'Survivor' Brad: I'm Not Misogynistic or Racist

By LISA HIRSCH

October 24, 2013

On Wednesday night's Survivor: Blood vs. Water, this season's most controversial player, retired football player and current lawyer Brad Culpepper went home after losing a Redemption Island duel. ETonline catches up with the 44-year-old from Tampa, FL, to find out what he has to say about the attacks made on his character, as well as how he attempted to help his wife Monica go further in the game.

ETonline: You had experienced Survivor through your wife's eyes, but what surprised you the most when you played the game yourself?

Brad: I don't think much could prepare me for the 'Blood vs. Water' theme. It was much different than when Monica played, or I think the 26 prior [seasons of] Survivor. Normally when you play Survivor, you're only worried about your own tribe and your own self, you could care less about basically anybody on the other tribe. … [From the day] they split us up, it was totally different than anything I expected in regards to how she played the game or how Survivor was played in the past.

At that point, it was like, 'Wow, my No. 1 alliance is on the other tribe and now I need to be thinking about her, every move we make over here is going to potentially affect her.' As the game moved on, that fact was getting dramatically increased as we kept getting rid of people that could potentially be affecting her. And it was a very difficult position to be put in. And then you get to Redemption Island and all the dirty laundry gets tossed out, a lot of which was untrue dirty laundry, but it was what it was and I thoroughly enjoyed my time.

····················

**Set of tasks**.
(1) Check each statement against the Brad Culpepper interview and answer yes or no, quoting the words of the text that settle it. (a) Brad Culpepper is 44 years old. (b) He left the game after losing a Redemption Island duel. (c) He says the game was much like it was when Monica played.
(2) Answer these questions from the Brad Culpepper interview.
(a) What is Brad Culpepper's current profession?
(b) What is the theme of this Survivor season?
(c) What date does the article carry?
(3) Rewrite the passage of the Brad Culpepper interview starting with "At that point, it" and going on through "enjoyed my time.", replacing "Redemption Island" with "Exile Island".
The data that comes next is from a different source than the Brad Culpepper interview.

**Source material**.
····················

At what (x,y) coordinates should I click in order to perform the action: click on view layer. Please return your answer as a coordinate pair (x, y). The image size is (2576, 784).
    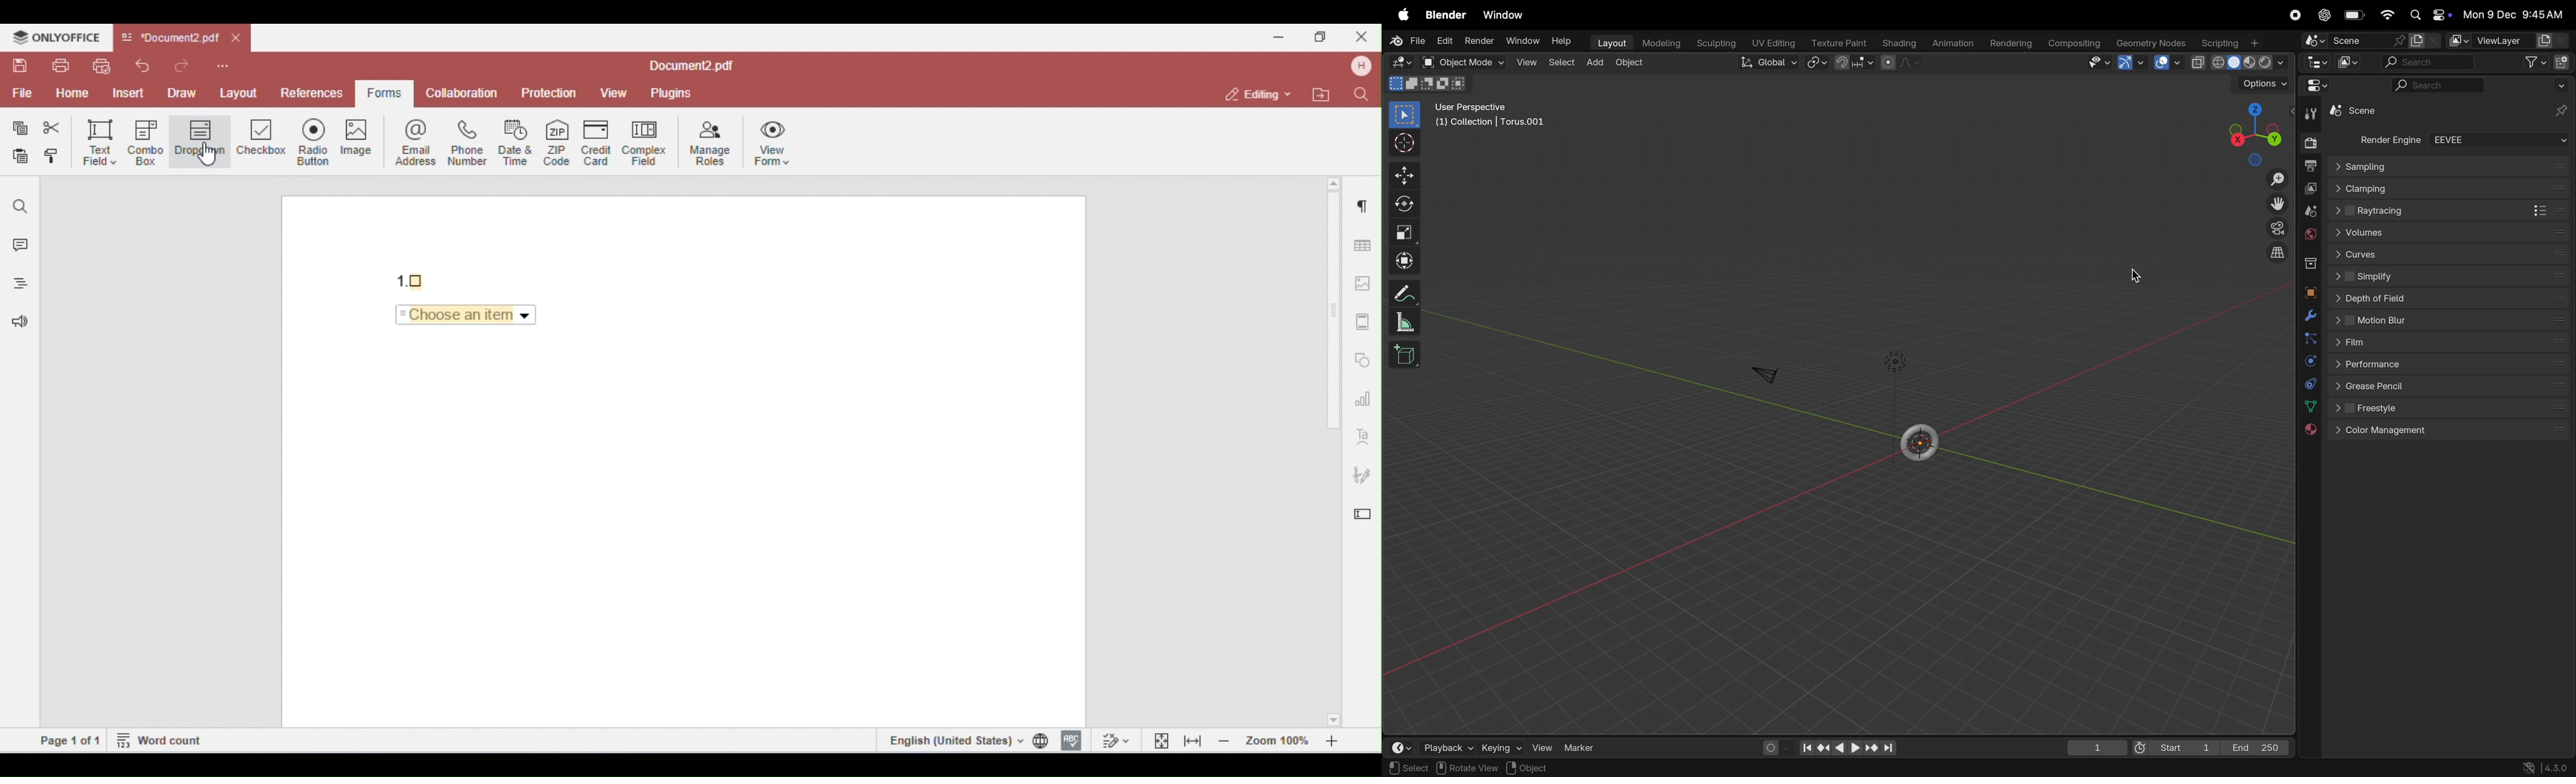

····················

**Solved tasks**.
(1)
(a) Yes: "the 44-year-old from Tampa, FL"
(b) Yes: "went home after losing a Redemption Island duel"
(c) No: "It was much different than when Monica played"

(2)
(a) Lawyer
(b) Blood vs. Water
(c) October 24, 2013

(3)
At that point, it was like, 'Wow, my No. 1 alliance is on the other tribe and now I need to be thinking about her, every move we make over here is going to potentially affect her.' As the game moved on, that fact was getting dramatically increased as we kept getting rid of people that could potentially be affecting her. And it was a very difficult position to be put in. And then you get to Exile Island and all the dirty laundry gets tossed out, a lot of which was untrue dirty laundry, but it was what it was and I thoroughly enjoyed my time.